March 29, 2011

I wanna see the movies of my dreams


Howard Hodgkin, After Ellsworth Kelly, 2001

* Fuses, by Carolee Schneemann.

Wiki: Fuses portrayed Schneemann and her then-boyfriend James Tenney having sex as recorded by a 16 mm Bolex camera. Schneemann then altered the film by staining, burning, and directly drawing on the celluloid itself, mixing the concepts of painting and collage. The segments were edited together at varying speeds and superimposed with photographs of nature, which she juxtaposed against her and Tenney's bodies and sexual actions. Fuses was motivated by Schneemann's desire to know if a woman's depiction of her own sexual acts was different from pornography and classical art as well as a reaction to Stan Brakhage's Window Water Baby Moving.
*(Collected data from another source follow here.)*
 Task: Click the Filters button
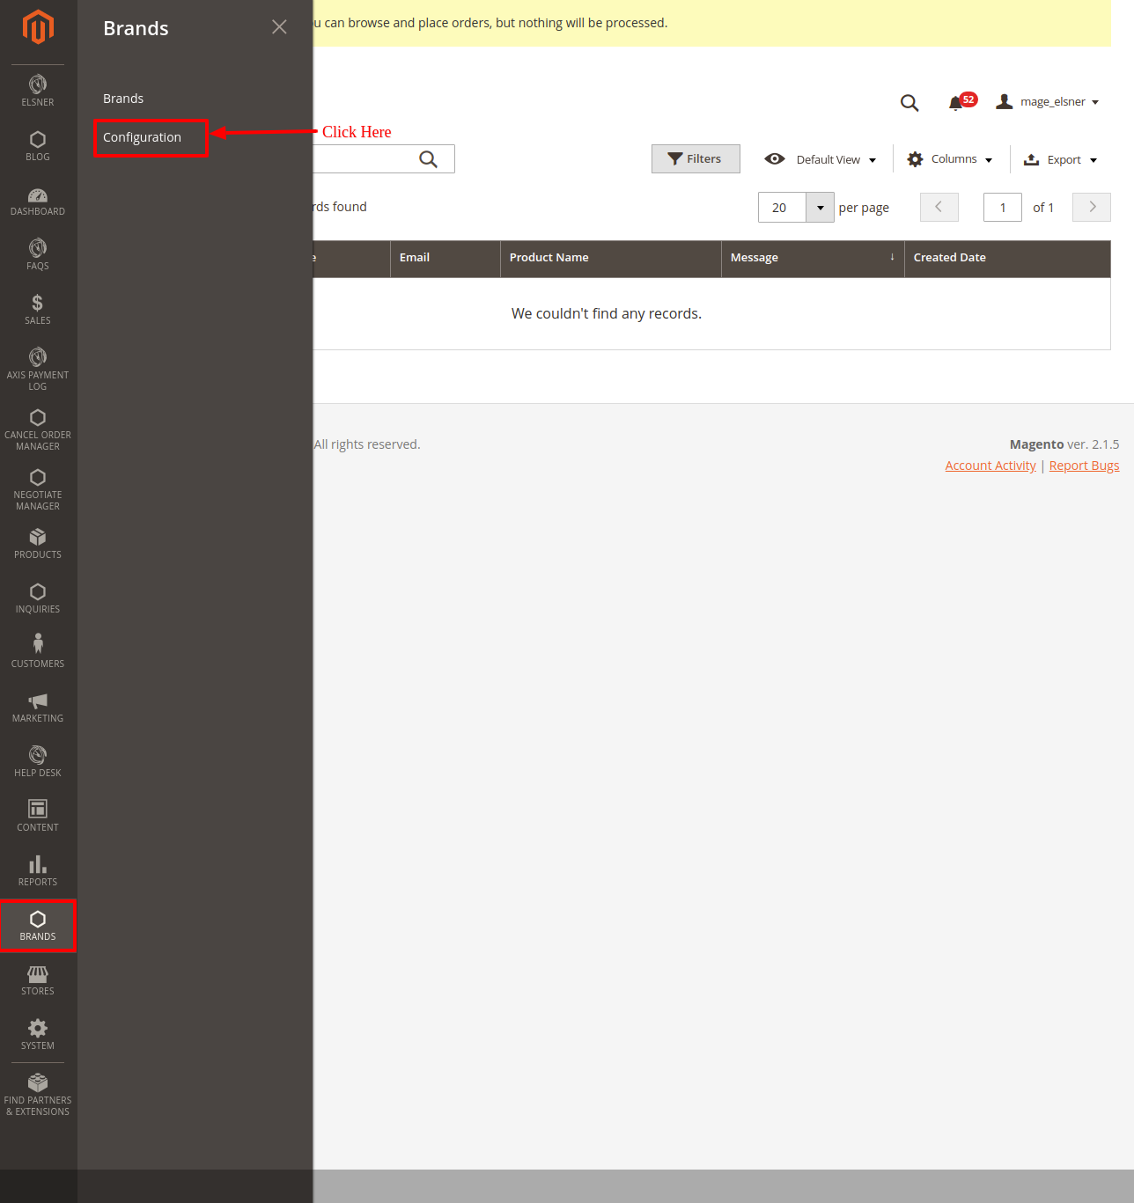[696, 159]
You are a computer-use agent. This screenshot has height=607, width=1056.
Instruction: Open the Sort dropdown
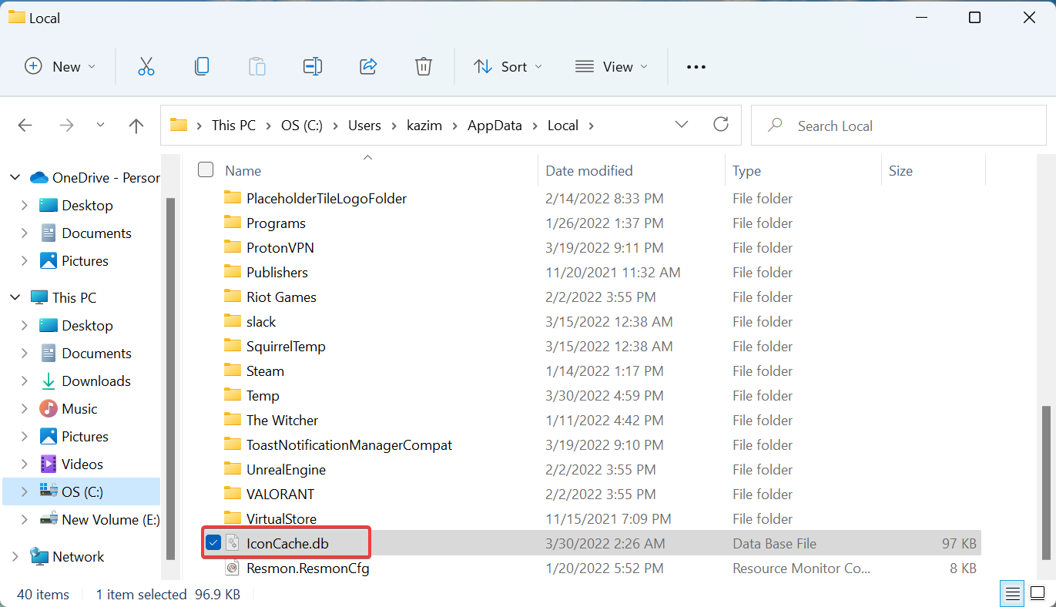(x=508, y=66)
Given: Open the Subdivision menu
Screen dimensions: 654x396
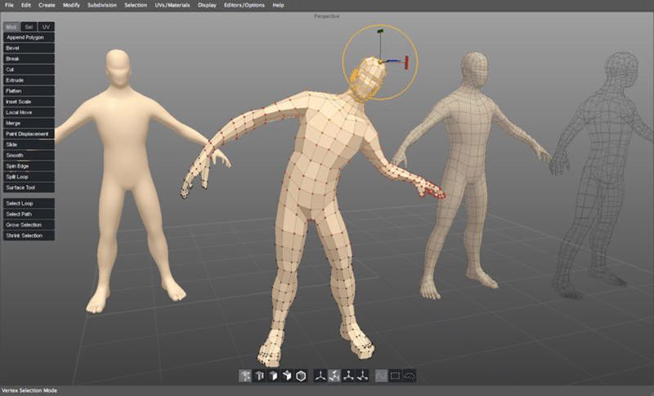Looking at the screenshot, I should (x=102, y=5).
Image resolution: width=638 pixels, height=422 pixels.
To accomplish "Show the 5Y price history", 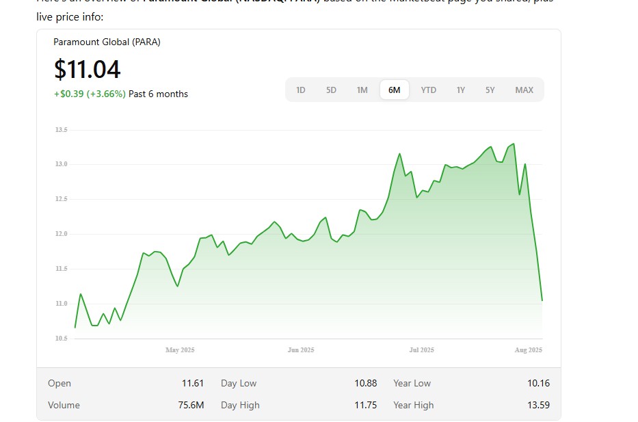I will (490, 90).
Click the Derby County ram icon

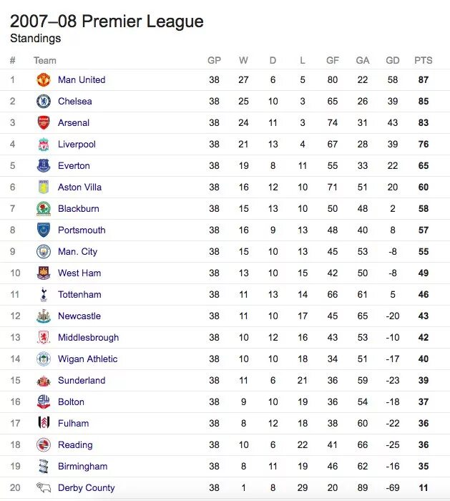pos(44,487)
She showed the film to her contemporaries as she worked on it in 1965 and 1966, receiving mostly positive feedback from her peers. Many critics though described it as "narcissistic exhibitionism" and described it as self-indulgent. She received an especially strong reaction regarding the cunnilingus scene of the film. While Fuses is viewed as a "proto-feminist" film, Schneemann feels that it was largely neglected by feminist film historians. The film lacked the fetishism and objectification of the female body as seen in much male-oriented pornography. Two years after its completion, it won a Cannes Film Festival Special Jury Selection prize. Pop artist Andy Warhol, with whom Schneemann was acquainted, having spent time at The Factory, drolly remarked that Schneemann should have taken the film to Hollywood.

* April is James Salter Month at The Paris Review.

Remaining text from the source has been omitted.